Re: spec changes & schedule

Scott Carey Fri, 24 Apr 2009 15:56:48 -0700

As a very interested future user of Avro (and potential minor contributor), I 
was wondering if there would be more than one possible way to serialize an int.


In particular, a large number of use cases are only positive integers, or 
expect only very small negative numbers to exist.  Is a positive number biased 
serialization of much use, or is it more trouble than its worth?
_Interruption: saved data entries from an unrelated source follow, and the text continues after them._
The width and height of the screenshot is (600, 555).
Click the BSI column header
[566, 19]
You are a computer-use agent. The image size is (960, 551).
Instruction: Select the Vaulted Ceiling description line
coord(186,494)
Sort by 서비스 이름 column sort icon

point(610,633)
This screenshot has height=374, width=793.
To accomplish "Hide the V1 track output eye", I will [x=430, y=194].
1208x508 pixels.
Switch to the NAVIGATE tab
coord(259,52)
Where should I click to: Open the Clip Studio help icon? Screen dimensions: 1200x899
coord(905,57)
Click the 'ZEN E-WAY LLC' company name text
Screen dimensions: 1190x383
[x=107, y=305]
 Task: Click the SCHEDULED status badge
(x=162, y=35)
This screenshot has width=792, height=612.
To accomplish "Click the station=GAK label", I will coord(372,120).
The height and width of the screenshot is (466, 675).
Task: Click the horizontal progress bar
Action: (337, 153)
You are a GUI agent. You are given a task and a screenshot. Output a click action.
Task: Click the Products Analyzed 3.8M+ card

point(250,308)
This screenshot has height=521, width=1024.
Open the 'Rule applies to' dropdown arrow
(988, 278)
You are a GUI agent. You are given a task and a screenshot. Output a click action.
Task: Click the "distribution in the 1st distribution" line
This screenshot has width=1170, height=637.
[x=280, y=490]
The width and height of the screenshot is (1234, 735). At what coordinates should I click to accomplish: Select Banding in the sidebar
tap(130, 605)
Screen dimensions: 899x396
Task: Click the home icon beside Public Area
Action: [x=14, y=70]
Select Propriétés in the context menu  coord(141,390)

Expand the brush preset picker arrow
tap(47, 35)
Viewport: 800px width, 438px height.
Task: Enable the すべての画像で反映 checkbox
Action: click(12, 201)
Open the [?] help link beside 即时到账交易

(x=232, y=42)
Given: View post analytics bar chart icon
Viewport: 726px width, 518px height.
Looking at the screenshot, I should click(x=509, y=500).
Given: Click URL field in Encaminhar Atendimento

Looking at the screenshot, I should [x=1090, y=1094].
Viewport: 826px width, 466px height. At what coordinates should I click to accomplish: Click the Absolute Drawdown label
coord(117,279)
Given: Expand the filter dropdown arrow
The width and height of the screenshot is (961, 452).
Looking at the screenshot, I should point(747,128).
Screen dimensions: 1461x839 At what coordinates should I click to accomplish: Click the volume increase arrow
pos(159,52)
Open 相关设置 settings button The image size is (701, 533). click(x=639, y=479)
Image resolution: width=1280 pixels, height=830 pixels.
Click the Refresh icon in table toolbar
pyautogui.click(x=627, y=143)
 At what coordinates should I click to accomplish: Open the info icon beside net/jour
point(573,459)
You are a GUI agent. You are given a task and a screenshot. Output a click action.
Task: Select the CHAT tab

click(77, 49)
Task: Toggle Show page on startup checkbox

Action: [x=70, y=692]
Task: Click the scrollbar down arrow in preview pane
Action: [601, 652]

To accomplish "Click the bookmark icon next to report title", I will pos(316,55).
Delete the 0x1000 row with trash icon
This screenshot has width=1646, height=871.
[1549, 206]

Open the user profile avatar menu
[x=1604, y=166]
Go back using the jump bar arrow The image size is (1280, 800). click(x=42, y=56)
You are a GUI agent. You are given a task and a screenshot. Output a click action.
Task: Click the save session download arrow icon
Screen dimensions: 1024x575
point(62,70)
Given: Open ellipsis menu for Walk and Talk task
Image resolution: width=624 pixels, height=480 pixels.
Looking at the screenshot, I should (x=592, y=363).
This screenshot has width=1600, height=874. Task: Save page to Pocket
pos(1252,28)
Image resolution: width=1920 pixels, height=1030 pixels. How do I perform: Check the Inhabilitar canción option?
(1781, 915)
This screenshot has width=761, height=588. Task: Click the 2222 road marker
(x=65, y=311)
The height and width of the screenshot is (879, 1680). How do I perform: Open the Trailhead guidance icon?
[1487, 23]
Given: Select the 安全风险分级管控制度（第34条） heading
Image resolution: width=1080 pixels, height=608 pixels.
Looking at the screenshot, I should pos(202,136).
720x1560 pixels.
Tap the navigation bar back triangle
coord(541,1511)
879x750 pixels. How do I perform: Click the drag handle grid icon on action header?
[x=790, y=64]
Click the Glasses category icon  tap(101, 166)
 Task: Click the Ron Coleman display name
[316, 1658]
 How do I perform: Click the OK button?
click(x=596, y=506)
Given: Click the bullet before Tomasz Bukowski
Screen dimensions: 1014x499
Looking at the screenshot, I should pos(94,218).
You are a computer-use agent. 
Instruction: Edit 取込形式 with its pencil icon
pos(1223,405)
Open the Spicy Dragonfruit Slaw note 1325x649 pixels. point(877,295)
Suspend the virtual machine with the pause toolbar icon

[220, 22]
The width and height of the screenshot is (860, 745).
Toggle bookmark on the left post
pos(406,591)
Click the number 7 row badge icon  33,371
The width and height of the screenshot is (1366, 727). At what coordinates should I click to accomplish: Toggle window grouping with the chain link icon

In general, having a couple serialization types for other currently fixed-only 
size types might be useful as well.  "encoding": "bias-unsigned"?
Given the knowledge of the data stored I can see some variation in what a user 
would want for, float, double, string, datetime, or int WRT space / time 
tradeoffs.

I don't think that a first version of Avro should do much work on this front.  
But I would like it to not preclude future options or extensibility on the 
encoding side of things per data type.
In the distant future, Strings could even have an encoding type that compresses 
by spanning across records of the same column in stream formats -- (which is 
often much more efficient than compressing the whole row since column 
similarity - think URLs - can be very high).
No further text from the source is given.